> _Exercise requirements_: Please retype the items from the line with "For every named" up to and including the line with "55 (313, 306)", keeping every character unchanged.

> _Raw data_:
______________________________

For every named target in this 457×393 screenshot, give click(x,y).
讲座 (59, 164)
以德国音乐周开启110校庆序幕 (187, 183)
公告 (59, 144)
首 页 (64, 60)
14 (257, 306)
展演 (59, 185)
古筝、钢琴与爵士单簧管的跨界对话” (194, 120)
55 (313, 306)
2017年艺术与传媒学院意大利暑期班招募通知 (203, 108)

______________________________

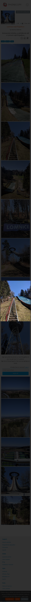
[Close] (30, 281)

______________________________

> _Response_:
For every named target in this 457×393 screenshot, give click(x,y).
讲座 (59, 164)
以德国音乐周开启110校庆序幕 (187, 183)
公告 (59, 144)
首 页 (64, 60)
14 (257, 306)
展演 (59, 185)
古筝、钢琴与爵士单簧管的跨界对话” (194, 120)
55 (313, 306)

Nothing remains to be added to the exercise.